“I was a happy Taoist for many years. Burned out on schooling I chose to live a simple life, contented at gardening or ditch-digging for a living, doing everything from installing electrical fixtures to waiting tables. But eventually I signed up for a life in the Coast Guard, studying electronics and sonar and living at sea, until I yearned again for an education and thus embarked on a long career as a student of science and ancient history. During all this, in cultivating the mental life that Taoism taught, I had powerful mystical visions, which only confirmed further that I was on the right track. These ranged from the simple to the fantastic. The simplest and most common was that clarity of an almost drug-like wonder, perceiving everything striking the senses as one, unified whole. It is hard to describe this. Normally, your attention is focussed, on something you are looking at or listening to, or in a semi-dream-state of reverie, but with a meditative sense of attention this focus and dreaminess vanishes and you are immersed in a total, holistic sense of the real. It is both magnificent and calming. It humbles you, and brings you to the realization of how beautiful simply living is, and how trivial all your worries and difficulties are. Profound insights about the world would strike me whenever in such a state, leading far more readily and powerfully to an understaning of myself and the world than studying or reasoning ever did.

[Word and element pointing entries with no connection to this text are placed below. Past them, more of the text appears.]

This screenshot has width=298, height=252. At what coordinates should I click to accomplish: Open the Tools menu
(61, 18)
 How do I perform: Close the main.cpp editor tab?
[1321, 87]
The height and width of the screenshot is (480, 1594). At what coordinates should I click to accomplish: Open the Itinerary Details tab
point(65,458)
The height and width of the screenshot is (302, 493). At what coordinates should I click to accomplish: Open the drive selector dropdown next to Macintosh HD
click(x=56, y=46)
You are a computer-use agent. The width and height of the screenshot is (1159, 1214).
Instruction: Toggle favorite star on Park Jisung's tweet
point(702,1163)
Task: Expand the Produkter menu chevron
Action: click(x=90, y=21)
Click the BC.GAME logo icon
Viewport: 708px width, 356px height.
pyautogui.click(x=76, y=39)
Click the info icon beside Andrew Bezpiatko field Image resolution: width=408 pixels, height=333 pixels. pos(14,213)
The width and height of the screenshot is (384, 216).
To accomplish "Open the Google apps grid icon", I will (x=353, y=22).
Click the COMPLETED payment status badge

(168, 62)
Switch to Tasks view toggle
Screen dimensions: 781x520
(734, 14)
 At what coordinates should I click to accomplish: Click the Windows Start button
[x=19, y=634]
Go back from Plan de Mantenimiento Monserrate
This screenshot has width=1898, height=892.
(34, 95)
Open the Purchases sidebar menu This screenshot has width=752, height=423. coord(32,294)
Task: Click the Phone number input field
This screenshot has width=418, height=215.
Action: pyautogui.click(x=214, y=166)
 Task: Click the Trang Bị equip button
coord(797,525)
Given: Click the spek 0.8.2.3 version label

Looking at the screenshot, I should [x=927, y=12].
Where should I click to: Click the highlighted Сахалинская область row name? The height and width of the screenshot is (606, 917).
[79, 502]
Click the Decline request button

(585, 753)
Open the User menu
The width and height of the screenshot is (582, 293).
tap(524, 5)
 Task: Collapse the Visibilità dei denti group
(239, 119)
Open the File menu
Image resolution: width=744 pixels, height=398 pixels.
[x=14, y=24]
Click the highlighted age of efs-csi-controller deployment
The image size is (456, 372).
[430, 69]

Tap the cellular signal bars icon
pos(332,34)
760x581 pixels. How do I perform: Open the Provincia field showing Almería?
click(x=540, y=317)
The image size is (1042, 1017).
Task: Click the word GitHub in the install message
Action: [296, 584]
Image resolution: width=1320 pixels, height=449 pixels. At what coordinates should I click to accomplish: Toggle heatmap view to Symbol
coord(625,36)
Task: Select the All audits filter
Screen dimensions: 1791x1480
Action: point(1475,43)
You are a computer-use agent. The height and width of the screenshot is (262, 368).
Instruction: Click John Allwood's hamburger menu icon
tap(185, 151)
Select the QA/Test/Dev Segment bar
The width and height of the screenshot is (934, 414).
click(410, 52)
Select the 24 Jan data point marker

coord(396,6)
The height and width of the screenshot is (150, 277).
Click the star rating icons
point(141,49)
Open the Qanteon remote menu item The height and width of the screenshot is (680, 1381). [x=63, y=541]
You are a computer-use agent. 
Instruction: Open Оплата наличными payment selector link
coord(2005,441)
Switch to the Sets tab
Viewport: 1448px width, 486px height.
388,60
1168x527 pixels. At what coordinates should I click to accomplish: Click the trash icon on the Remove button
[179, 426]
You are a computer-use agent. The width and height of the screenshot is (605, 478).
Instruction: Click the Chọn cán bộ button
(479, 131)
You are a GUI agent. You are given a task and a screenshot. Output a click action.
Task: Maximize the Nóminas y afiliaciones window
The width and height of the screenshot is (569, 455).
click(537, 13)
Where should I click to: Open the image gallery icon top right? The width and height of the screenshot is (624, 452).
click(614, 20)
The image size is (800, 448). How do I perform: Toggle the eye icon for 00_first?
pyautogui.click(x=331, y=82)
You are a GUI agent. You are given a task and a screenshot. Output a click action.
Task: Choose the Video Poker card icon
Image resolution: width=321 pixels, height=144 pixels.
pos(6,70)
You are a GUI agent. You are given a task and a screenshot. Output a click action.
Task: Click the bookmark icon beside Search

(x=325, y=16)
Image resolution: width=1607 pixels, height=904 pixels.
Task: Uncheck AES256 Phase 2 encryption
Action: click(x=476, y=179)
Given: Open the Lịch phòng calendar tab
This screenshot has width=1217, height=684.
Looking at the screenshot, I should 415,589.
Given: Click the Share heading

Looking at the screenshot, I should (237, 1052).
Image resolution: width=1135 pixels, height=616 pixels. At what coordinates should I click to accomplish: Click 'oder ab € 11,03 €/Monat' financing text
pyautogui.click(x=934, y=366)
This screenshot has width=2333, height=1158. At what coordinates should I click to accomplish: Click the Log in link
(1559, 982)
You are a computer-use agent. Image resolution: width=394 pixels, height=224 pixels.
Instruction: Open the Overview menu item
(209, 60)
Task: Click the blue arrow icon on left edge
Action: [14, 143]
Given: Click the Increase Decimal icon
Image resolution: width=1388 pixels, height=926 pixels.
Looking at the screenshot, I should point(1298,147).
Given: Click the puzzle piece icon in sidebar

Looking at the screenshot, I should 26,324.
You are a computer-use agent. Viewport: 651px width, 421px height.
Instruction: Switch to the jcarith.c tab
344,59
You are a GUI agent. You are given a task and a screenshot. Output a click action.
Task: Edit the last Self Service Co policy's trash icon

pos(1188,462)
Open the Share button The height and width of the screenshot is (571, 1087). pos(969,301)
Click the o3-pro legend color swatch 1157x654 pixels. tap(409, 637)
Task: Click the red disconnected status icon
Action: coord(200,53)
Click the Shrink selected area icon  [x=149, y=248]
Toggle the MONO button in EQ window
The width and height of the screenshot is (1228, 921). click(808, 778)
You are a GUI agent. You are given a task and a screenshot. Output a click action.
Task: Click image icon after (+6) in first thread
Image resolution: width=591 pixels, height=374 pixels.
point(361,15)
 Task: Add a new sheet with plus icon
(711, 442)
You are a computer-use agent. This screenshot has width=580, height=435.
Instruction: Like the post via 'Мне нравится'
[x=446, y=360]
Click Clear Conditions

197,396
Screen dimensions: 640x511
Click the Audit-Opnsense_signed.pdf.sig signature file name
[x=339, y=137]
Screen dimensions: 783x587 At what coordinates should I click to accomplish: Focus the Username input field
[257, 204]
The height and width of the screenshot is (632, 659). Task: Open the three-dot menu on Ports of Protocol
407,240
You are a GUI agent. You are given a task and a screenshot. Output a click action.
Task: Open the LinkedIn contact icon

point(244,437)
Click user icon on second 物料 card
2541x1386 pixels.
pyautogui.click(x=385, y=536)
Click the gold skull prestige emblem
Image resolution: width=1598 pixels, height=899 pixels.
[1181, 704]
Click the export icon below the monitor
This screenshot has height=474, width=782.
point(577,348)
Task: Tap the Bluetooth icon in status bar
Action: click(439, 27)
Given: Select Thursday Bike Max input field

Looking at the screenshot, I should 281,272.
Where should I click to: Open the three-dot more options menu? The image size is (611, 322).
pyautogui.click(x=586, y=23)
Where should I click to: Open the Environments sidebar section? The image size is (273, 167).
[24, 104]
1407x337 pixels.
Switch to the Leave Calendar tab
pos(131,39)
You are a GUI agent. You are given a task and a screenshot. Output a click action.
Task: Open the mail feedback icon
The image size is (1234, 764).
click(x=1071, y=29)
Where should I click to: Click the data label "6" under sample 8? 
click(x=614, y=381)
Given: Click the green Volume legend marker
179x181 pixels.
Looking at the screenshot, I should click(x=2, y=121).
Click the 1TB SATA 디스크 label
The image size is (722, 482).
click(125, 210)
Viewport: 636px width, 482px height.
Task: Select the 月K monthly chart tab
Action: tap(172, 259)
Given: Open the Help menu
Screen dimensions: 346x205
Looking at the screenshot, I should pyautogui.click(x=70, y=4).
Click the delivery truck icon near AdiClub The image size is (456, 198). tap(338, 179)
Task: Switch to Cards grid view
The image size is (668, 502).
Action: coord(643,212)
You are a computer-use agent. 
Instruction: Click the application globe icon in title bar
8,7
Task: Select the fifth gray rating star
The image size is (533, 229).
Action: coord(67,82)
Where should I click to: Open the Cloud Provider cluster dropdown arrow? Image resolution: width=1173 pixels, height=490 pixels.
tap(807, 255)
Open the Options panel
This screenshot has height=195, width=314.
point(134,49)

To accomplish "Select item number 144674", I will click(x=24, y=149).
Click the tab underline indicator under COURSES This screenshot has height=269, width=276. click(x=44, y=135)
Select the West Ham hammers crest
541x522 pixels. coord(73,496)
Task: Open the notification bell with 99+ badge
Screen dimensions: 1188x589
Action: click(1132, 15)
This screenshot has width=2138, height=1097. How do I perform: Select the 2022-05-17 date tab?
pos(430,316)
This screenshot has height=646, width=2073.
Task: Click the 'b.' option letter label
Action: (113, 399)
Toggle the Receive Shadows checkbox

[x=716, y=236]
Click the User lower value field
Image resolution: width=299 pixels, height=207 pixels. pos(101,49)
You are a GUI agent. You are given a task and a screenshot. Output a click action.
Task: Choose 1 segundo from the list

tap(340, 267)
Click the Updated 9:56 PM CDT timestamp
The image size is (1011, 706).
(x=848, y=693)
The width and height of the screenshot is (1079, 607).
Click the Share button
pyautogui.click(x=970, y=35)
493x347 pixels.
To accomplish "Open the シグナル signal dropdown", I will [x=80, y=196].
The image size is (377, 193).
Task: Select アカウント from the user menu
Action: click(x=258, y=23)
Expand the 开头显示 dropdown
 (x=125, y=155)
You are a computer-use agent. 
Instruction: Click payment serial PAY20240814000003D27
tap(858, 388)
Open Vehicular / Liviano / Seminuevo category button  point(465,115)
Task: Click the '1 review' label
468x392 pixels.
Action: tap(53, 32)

The most fantastic experience I had was like that times ten. It happened at sea, well past midnight on the flight deck of a cutter, in international waters two hundred miles from the nearest land. I had not slept for over 36 hours, thanks to a common misfortune of overlapping duty schedules and emergency rescue operations. For hours we had been practicing helicopter landing and refuelling drills and at long last the chopper was away and everything was calm. The ship was rocking slowly in a gentle, dark sea, and I was alone beneath the starriest of skies that most people have never seen. I fell so deeply into the clear, total immersion in the real that I left my body and my soul expanded to the size of the universe, so that I could at one thought perceive, almost ‘feel’, everything that existed in perfect and total clarity. It was like undergoing a Vulcan Mind Meld with God. Naturally, words cannot do justice to something like this. It cannot really be described, only experienced, or hinted at. What did I see? A beautiful, vast, harmonious and wonderful universe all at peace with the Tao. There was plenty of life scattered like tiny seeds everywhere, but no supernatural beings, no gods or demons or souls floating about, no heaven or hell. Just a perfect, complete universe, with no need for anything more. The experience was absolutely real to me. There was nothing about it that would suggest it was a dream or a mere flight of imagination. And it was magnificent.
But I had never stopped my private readings in the sciences, and it did not take long for me to realize that everything I had experienced through Taoism had a natural explanation. At the same time, the more I studied my religious text the more I came to disagree with certain parts of it. Since the One True Religion could not be faulty even in part, this brought me to realize that Taoism was not sacred or divine, but just an outpouring of very admirable and ingenious, but ultimately fallible human wisdom.”